Supplied information Start Marker

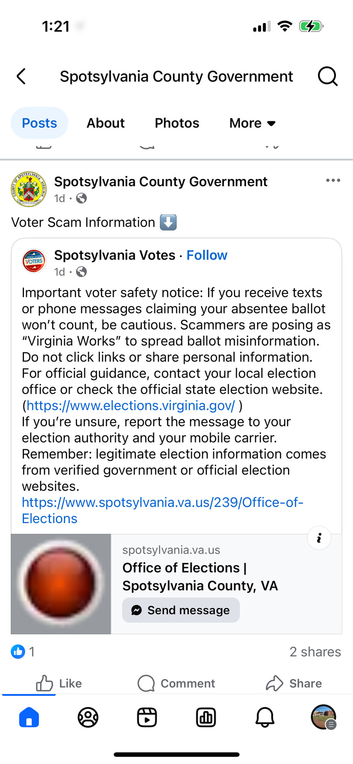This screenshot has width=353, height=764.
Task: Open the elections.virginia.gov link
Action: tap(131, 406)
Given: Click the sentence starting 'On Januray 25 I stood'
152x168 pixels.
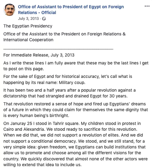Looking at the screenshot, I should (42, 123).
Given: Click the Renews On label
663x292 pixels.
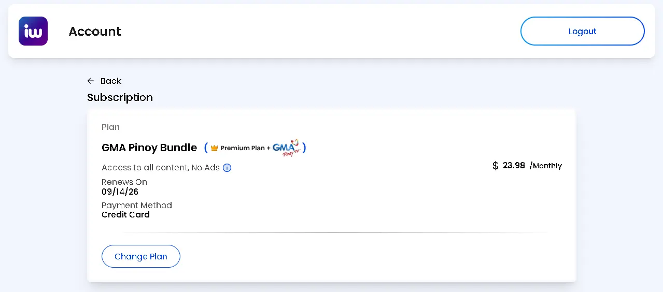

Supplied information End Marker

→ **What to do**:
Output, exactly and only, the lines beginning with the one that contains "Given: Click the sentence" and ending at the last line of the records above. Drop the pictures.

→ **Written response**:
Given: Click the sentence starting 'On Januray 25 I stood'
152x168 pixels.
Looking at the screenshot, I should (42, 123).
Given: Click the Renews On label
663x292 pixels.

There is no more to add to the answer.